In the interview published on Monday on the Financial Times’ web site, Plenkovic said that Croatia and other countries were grappling with a shrinking population because of low birth rates and emigration to more prosperous regions.

The population of 10 of the 28 EU member states grew smaller in 2018, including Croatia, Latvia, Bulgaria and Romania.

“This is a structural, almost an existential problem for some nations, and we are not the only one,” Plenkovic told the Financial Times.

“We are losing a city of 15,000, 16,000 people per year just by the fact that we have 15,000, 16,000 more deaths than births. For a country of around 4m, that is a lot, right? Plus we have freedom of movement now,” added Plenkovic.

The EU’s newest member is the fifth-fastest shrinking country in the world, and is set to lose 17 per cent of its 2017 population by 2050, according to the UN, the FT reported.

Lower birth rates are one cause, but so is emigration. Between 2013, when Croatia joined the EU, and 2017, approximately 5 per cent of the country’s population moved to other member states, the FT says.

Croatia wants to put demographics at the heart of its agenda for the EU during its six-month presidency of the bloc starting in January. Zagreb also successfully pushed for its EU commissioner, Dubravka Suica, to receive a portfolio dealing with democracy and demography.

Plenkovic wants Brussels to examine which countries are most affected and what policies and measures have been implemented to boost birth rates.

“We really did a lot in terms of demographic politics, tax, childcare, amounts of money that we give to parents for motherhood, etc — we are doing as much as we can. But I think we should do something at the European level,” he said.

EU cohesion policies would also be critical to addressing the problem, he added.

Here Croatia is about to step into a highly politically charged area. The loss of the UK as a contributor to the EU budget is contributing towards a tight settlement in the EU’s next multi-annual budget.

Eastern European states are anxious to defend the cohesion budget as they seek funding for left-behind regions, even as western nations insist that more EU cash should be devoted to modern priorities including research and climate change.

“The union budget is a big budget — it is a seven-year budget and it has to really find ways to be forthcoming or provide answers to various challenges,” said Plenkovic.
● ● ● ●
WHAT YOU NEED TO DO:
• A. Quote the stretch of the article on Croatia's shrinking population from "The EU’s newest" through "the FT reported.".
• B. In the article on Croatia's shrinking population, roughly what share of Croatia's population moved to other EU member states between 2013 and 2017?
The material after this article on Croatia's shrinking population is separate from it.

INFORMATION PROVIDED:
● ● ● ●
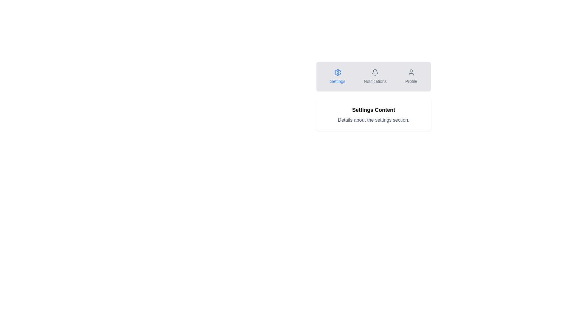 The image size is (573, 322). I want to click on the Text Label located in the top navigation bar, so click(375, 81).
● ● ● ●
EXERCISE ANSWERS:
• A.
The EU’s newest member is the fifth-fastest shrinking country in the world, and is set to lose 17 per cent of its 2017 population by 2050, according to the UN, the FT reported.

• B. About 5 percent.